Segment Start: Data supplied

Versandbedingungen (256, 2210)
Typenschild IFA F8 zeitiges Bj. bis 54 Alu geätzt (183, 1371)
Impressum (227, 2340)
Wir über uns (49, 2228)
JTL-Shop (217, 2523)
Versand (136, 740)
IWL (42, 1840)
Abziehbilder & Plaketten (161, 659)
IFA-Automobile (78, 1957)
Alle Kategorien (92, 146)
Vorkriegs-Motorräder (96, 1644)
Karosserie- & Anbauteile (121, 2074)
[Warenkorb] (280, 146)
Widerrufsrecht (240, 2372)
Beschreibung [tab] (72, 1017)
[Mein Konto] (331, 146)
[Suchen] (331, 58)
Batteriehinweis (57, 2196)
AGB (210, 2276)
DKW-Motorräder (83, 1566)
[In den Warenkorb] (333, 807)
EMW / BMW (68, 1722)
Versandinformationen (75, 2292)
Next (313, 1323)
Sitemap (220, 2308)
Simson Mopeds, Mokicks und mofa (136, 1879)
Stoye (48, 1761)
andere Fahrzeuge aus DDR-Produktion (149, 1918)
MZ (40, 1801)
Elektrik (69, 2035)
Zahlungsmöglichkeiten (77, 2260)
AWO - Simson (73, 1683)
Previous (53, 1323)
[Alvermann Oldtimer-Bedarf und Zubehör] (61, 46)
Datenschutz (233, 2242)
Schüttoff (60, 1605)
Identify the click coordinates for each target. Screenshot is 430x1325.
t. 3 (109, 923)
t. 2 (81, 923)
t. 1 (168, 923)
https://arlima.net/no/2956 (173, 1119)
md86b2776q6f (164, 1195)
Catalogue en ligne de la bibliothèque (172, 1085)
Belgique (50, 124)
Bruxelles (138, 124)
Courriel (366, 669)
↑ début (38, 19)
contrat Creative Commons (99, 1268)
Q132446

Segment End: Data supplied

=== Work request ===
Write out, from the lines above, only those from the line with "Datenschutz (233, 2242)" to the line with "Catalogue en ligne", exactly as given, including the first and the last.

=== Solved problem ===
Datenschutz (233, 2242)
Schüttoff (60, 1605)
Identify the click coordinates for each target. Screenshot is 430x1325.
t. 3 (109, 923)
t. 2 (81, 923)
t. 1 (168, 923)
https://arlima.net/no/2956 (173, 1119)
md86b2776q6f (164, 1195)
Catalogue en ligne de la bibliothèque (172, 1085)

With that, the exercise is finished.